**WHAT YOU HAVE TO DO:**
Give the number of lines below that contain the word "computer", and nothing else.

**PROVIDED MATERIAL:**
==========
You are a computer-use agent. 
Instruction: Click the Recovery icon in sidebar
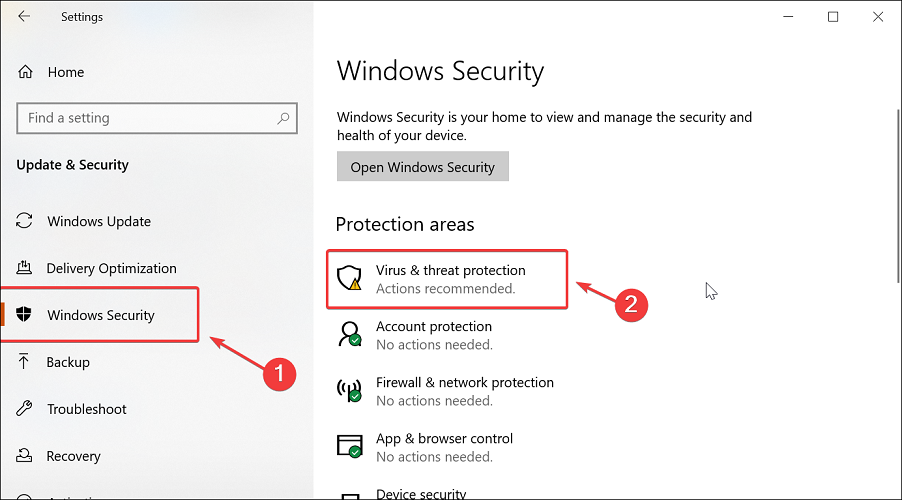(24, 455)
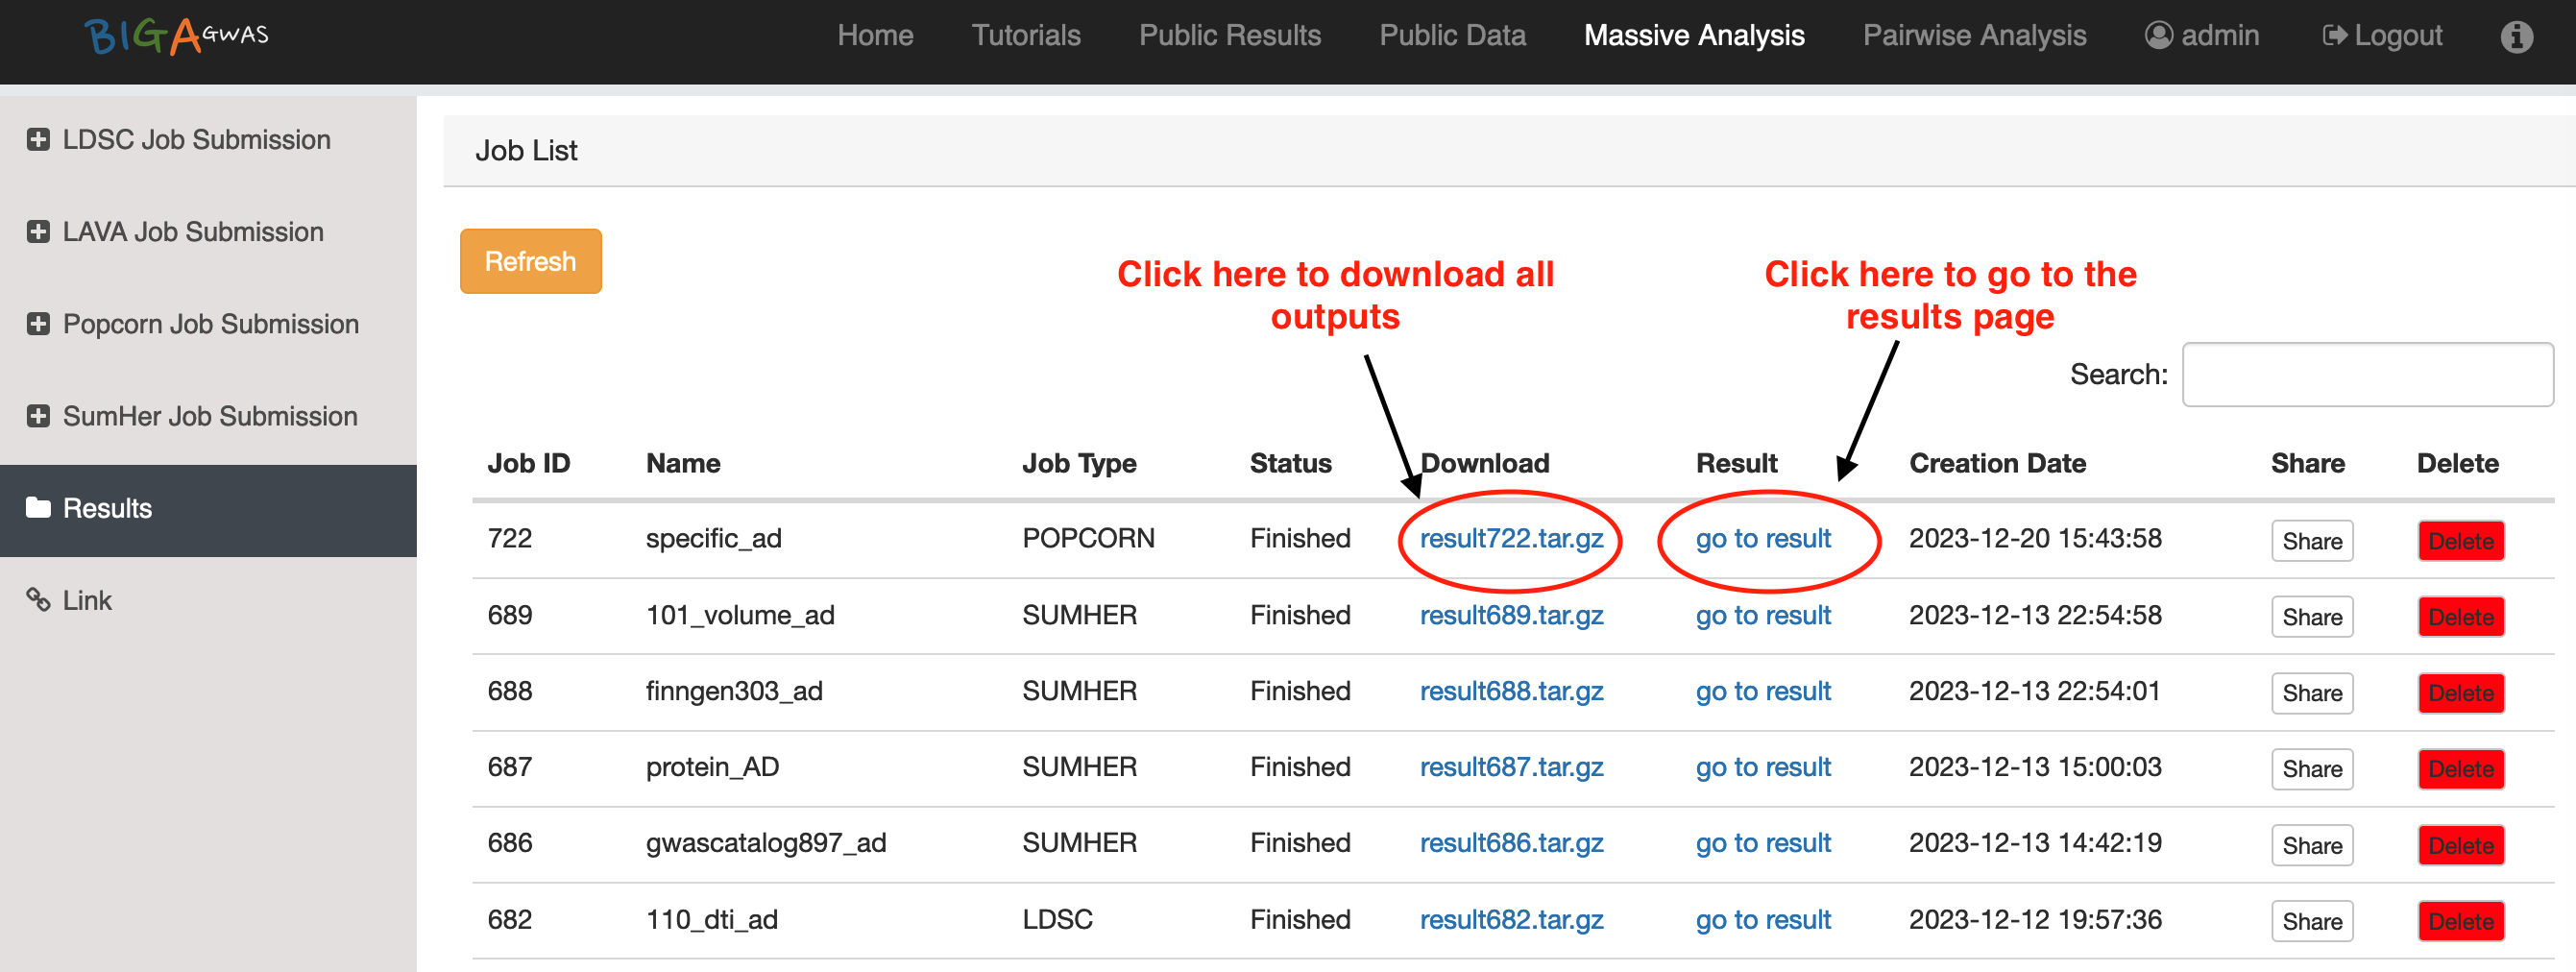Screen dimensions: 2576x972
Task: Sort the table by Job ID header
Action: point(528,463)
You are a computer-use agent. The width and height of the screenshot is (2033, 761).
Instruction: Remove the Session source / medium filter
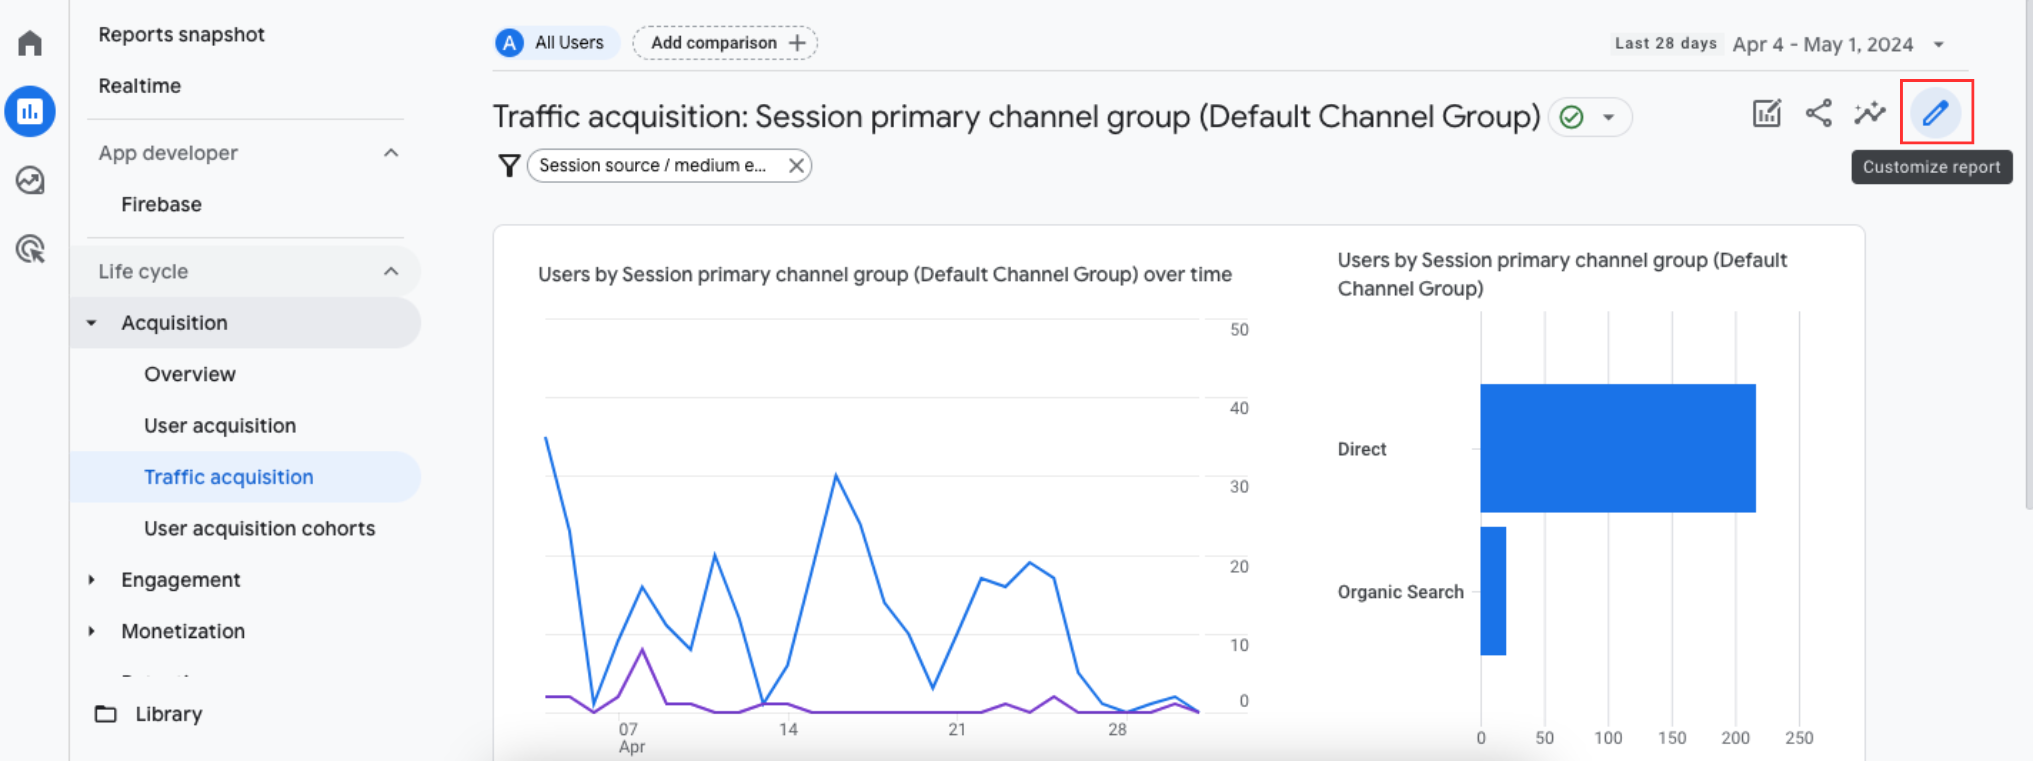point(795,166)
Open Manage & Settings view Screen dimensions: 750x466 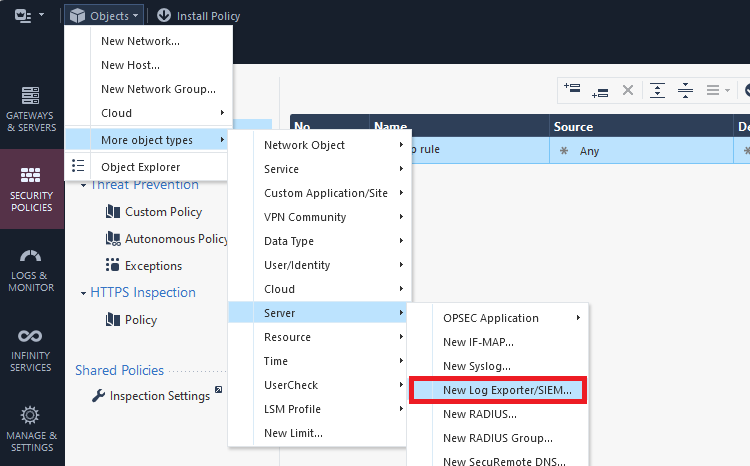[31, 427]

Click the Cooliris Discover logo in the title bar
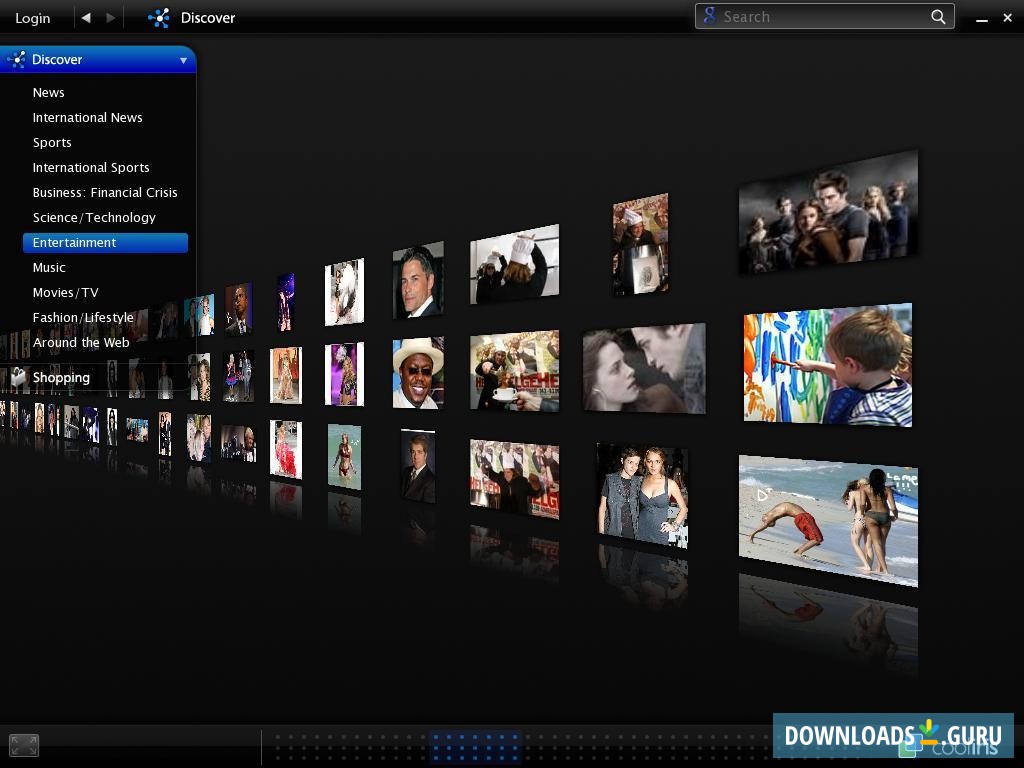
==========
**EXERCISE RESPONSE:**
2